When the disappointments of the State turn into good news for savers. From next January, insurers and mutuals will announce the rates paid on the euro fund part of their various contracts, for the year 2025. However, for life insurance holders, good news is looming: the remuneration of their savings could well increase compared to 2024.
After 2.6% distributed on average on the market last year, “we anticipate an average rate of around 2.65% in 2025, or even 2.7% in the most positive scenario”estimated Cyrille Chartier-Kastler, director of the Facts & Figures firm, during a press conference this Friday, October 17. This is a slightly increased forecast compared to the estimate made at the end of summer. In question, some not very encouraging news: “France’s political and budgetary situation is deteriorating, and it risks further increasing the yield on French bonds,” predicts Cyrille Chartier-Kastler.
Insurers fear competition from Livret A less than from other bond investments
As a reminder, almost three quarters of insurers’ guaranteed capital funds are made up of very low-risk bonds, mainly from governments and large companies. In this pocket, 10-year French government bonds hold a large place (19.4% in all euro funds on average in 2024). Thus, when the confidence of insurers in France’s ability to repay its debts decreases, they demand a higher return in return, and the rate of new bonds subscribed increases, which has repercussions on the return provided to savers.
However, the rate actually distributed does not correspond exactly to the performance of the insurers’ portfolio. It can also be “inflated” if the insurer draws on its reserves, in particular to face competition from the other major savings product with guaranteed capital, the Livret A. As the rate of the latter is falling (1.7% since August 1), we could have expected the return on euro funds to follow the same trajectory. In reality, “insurers are caught in the middle, between the fall in the Livret A rate and the rise in French bond yields, while still having to collect massively” analyzes Cyrille Chartier-Kastler.
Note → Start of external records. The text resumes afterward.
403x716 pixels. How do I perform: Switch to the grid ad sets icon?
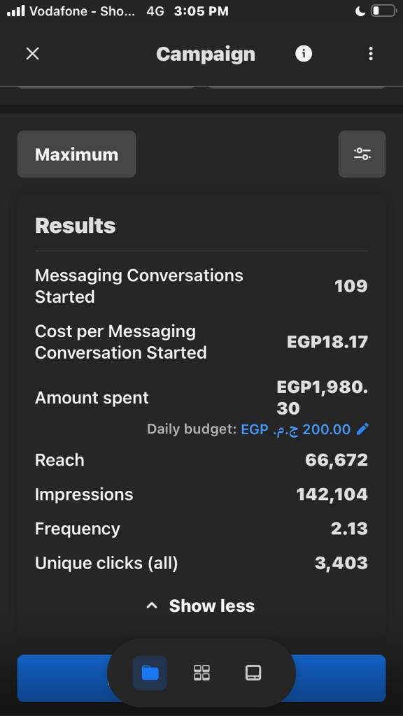tap(202, 673)
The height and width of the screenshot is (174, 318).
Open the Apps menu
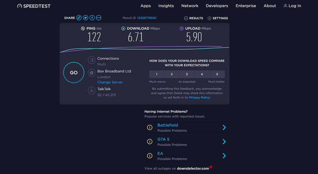(146, 6)
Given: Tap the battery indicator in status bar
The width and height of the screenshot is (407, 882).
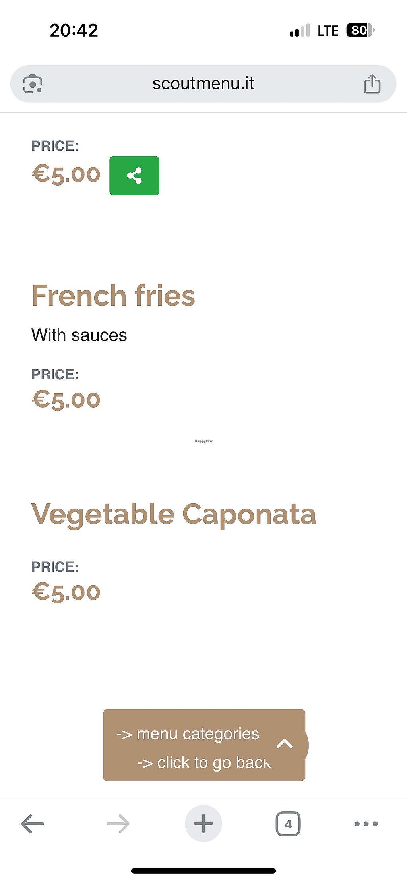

In reality, by serving a better rate on average this year, insurers anticipate an explosion in sovereign bond yields in the coming months. This is to avoid competition no longer from Livret A, but from other investments which would also benefit from this increase in bond yields: term accounts, distributed by banks, but also securities accounts, which also allow direct investment in baskets of bonds, or even bonds.